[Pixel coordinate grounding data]
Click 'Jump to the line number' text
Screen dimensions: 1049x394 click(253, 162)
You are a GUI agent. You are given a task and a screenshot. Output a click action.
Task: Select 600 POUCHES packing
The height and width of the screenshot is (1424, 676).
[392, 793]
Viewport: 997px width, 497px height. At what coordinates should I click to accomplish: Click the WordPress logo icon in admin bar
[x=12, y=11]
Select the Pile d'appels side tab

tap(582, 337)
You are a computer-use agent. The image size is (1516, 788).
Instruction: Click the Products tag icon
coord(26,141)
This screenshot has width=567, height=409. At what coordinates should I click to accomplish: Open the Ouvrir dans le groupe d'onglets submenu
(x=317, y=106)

ACTIVITY - Produce an exact copy of all the records.

YOUR SOLUTION -
Click 'Jump to the line number' text
Screen dimensions: 1049x394 click(253, 162)
You are a GUI agent. You are given a task and a screenshot. Output a click action.
Task: Select 600 POUCHES packing
The height and width of the screenshot is (1424, 676).
[392, 793]
Viewport: 997px width, 497px height. At what coordinates should I click to accomplish: Click the WordPress logo icon in admin bar
[x=12, y=11]
Select the Pile d'appels side tab

tap(582, 337)
You are a computer-use agent. The image size is (1516, 788).
Instruction: Click the Products tag icon
coord(26,141)
This screenshot has width=567, height=409. At what coordinates should I click to accomplish: Open the Ouvrir dans le groupe d'onglets submenu
(x=317, y=106)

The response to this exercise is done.